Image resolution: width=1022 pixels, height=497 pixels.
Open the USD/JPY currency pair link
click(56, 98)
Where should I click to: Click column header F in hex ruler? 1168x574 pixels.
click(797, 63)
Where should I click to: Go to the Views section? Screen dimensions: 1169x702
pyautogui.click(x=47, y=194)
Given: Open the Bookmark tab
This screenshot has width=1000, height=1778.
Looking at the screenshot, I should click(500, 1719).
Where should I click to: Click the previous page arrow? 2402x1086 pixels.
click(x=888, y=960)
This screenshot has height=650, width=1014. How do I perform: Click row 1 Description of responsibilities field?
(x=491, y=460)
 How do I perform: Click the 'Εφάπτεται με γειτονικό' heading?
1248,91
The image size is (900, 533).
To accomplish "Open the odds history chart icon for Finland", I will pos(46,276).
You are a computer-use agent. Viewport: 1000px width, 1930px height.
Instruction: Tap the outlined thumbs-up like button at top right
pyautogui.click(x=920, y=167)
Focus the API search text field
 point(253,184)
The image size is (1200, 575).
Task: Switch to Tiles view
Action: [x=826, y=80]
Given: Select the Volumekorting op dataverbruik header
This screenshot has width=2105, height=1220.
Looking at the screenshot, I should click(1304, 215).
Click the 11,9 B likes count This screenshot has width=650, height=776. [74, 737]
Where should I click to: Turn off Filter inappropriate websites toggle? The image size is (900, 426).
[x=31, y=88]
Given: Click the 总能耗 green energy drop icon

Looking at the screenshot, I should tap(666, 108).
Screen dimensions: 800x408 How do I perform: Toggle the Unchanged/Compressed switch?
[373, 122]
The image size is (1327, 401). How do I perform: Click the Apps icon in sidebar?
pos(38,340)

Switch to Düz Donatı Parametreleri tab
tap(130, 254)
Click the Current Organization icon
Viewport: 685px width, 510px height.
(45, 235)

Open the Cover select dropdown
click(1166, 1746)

☆ ☆ ☆ ☆

**WHAT YOU ARE ASKED TO DO**:
For the lines from the one containing "The image size is (900, 533)." through the end of the listing above, output each exactly and leave out the rest.

**SOLUTION**:
The image size is (900, 533).
To accomplish "Open the odds history chart icon for Finland", I will pos(46,276).
You are a computer-use agent. Viewport: 1000px width, 1930px height.
Instruction: Tap the outlined thumbs-up like button at top right
pyautogui.click(x=920, y=167)
Focus the API search text field
 point(253,184)
The image size is (1200, 575).
Task: Switch to Tiles view
Action: [x=826, y=80]
Given: Select the Volumekorting op dataverbruik header
This screenshot has width=2105, height=1220.
Looking at the screenshot, I should click(1304, 215).
Click the 11,9 B likes count This screenshot has width=650, height=776. [74, 737]
Where should I click to: Turn off Filter inappropriate websites toggle? The image size is (900, 426).
[x=31, y=88]
Given: Click the 总能耗 green energy drop icon

Looking at the screenshot, I should tap(666, 108).
Screen dimensions: 800x408 How do I perform: Toggle the Unchanged/Compressed switch?
[373, 122]
The image size is (1327, 401). How do I perform: Click the Apps icon in sidebar?
pos(38,340)

Switch to Düz Donatı Parametreleri tab
tap(130, 254)
Click the Current Organization icon
Viewport: 685px width, 510px height.
(45, 235)

Open the Cover select dropdown
click(1166, 1746)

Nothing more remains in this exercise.